## ACTIVITY A
From the passage about Mette and Laila's fabric canvases, list the fabrics that the canvases Mette brings out are stretched with.
## ACTIVITY B
Write a continuation of the passage about Mette and Laila's fabric canvases, picking up after its final sentence.

## PAGE EXTRACT
*** Begin section ***
I look at the canvas, which is stretched with a length of black, gray and burgundy fabric and painted in silver and graphite-gray strokes. I ask why it was unpleasant and she tells me it was the lack of a system: no ruler, no calculations, just a loose hand, brush in pail, and go! Laila has no reservations, Mette tells me, she just paints.

“It’s like she takes over the whole space, like there’s no space left for me.”
She gets out another canvas, and another, setting them side by side in front of me. They are stretched with lengths of fabric: silk, scarves, scraps of dresses and shirts from Laila’s store. The wooden stretcher and the nails holding the fabric are clearly visible. The fabric is painted over in patterns of black, white and metallic.

“By revealing the materials, the nails and the stretcher bars, and using metallic hues, we point to function over decoration. And we upend the hierarchy, putting the bottom at the top,” Mette says.

Laila has joined us, without my noticing. She is wearing matching beige coveralls, like Mette, with the sleeves and legs rolled up. Something about her seems changed, but I can’t put my finger on it, as if she had both come into sharper focus and lost her outline at the same time.

“We use a material,” she says, “fabric, which most people associate with weakness, because of its connotation to female craft. Then, when we use it in a way that’s anything but monolithic, things get challenging.”

She puts her arms around Mette. For a brief moment, it looks like Mette is disappearing into her, becoming her. My eyes blur, and I take a step back. Once again, they appear to me more or less sharp: two separate individuals. But only momentarily, before they again blur into one, like colors running together, materials mixing. Laila unfolds a chair and asks me to sit down.

“Getting dizzy in this situation is normal,” she says, stepping in front of Mette. “Your view of the artwork is being challenged. You have to understand that we are dealing with works here that screen each other, interrupt each other, blur each other out.”
*** End section ***
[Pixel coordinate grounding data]
*** Begin section ***
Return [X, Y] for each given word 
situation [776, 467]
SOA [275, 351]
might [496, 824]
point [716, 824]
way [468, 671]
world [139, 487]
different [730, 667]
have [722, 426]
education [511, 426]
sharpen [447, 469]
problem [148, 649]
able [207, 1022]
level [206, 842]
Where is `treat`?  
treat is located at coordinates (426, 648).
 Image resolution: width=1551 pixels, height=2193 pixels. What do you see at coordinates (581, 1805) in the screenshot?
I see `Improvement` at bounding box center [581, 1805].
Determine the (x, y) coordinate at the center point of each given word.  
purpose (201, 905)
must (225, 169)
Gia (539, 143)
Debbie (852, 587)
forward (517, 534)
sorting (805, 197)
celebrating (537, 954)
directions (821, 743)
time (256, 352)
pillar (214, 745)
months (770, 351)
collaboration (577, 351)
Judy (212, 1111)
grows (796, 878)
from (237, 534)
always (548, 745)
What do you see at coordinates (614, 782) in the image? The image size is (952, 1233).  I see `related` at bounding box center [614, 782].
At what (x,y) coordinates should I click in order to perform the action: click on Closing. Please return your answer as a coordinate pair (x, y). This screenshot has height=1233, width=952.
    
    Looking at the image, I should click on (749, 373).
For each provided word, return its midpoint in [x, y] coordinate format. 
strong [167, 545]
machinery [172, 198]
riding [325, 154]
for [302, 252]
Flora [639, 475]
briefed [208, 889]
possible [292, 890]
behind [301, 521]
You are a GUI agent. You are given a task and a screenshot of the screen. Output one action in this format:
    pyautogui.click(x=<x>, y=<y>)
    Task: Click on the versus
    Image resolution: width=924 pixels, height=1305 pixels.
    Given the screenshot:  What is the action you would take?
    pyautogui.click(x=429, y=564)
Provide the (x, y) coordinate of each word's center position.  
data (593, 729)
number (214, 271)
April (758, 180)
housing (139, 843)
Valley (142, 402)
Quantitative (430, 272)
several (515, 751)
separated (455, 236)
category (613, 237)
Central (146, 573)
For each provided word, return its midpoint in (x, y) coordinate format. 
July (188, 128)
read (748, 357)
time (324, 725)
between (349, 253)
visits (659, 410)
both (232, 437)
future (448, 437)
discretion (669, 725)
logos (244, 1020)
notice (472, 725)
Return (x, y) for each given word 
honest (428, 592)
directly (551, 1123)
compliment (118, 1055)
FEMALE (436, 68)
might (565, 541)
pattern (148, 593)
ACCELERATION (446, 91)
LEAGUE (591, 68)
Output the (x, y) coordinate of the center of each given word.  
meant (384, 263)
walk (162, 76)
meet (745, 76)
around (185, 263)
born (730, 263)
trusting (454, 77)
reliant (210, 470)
*** End section ***
## OUTPUT A
- Silk
- Scarves
- Scraps of dresses
- Scraps of shirts

## OUTPUT B
Now Mette steps in front, so I can’t see Laila.
“We tear down and build up simultaneously,” Mette says, “or at least that’s what we’re trying to do. We want to challenge the monumental work of art by dispersing ourselves. We want to make a dispersed rather than a collected work.”

“A work where we are both inside and outside at once,” Laila says. I can hear her, but I can’t see her. I guess she has disappeared around the other side of the partition, but her voice seems to be coming from somewhere else, as if it were coming from inside of me.

“Inside and outside,” she continues. “The work will remain incomplete, yet you as a viewer still get a sense of structure.”

Mette props up several more canvases, side by side, one in front of the other, on the floor and in my lap. There seems to be an infinite number of them. She appears to have no problem taking over the space or going into the works: I see both her systematic, stringent line and Laila’s loose, soft hand. Laila who now calls to us. We place the canvases in a stack and go to the other side of the partition.

We enter the show. Laila Uti’s backroom and Mette Winckelmann’s studio. A stage set, the bones of every metropolis. A meeting of two individuals in the street, as that meeting looks from outside and inside, from above or below. The way things look when you step out your front door and meet the world with an open mind, relieved of gender, age and time. If that’s even possible. It is. For a brief moment, when you take a deep breath and exhale, as everything emerges anew. In that moment, there are no hierarchies. The cheap, synthetic fabrics from Uti’s store and the Christian Lacroix gold and effects on the over-painted canvases are equal, as they rest against the partitions. Likewise, the garments in Uti’s store, hand-sewn models in expensive furniture fabric or stout cotton versions with open stitching, are equal. Pinned up on flat mannequins, they are canvases.

I see Laila appear between corrugated plastic and masonite, wearing a patterned dress. I hear her voice, but I don’t catch what she is saying. I see her disappear into the crowd further down the warehouse, heading into the blue, into the next room where the show goes on, the city goes on, forming a new pattern, a new show, starting here and over again.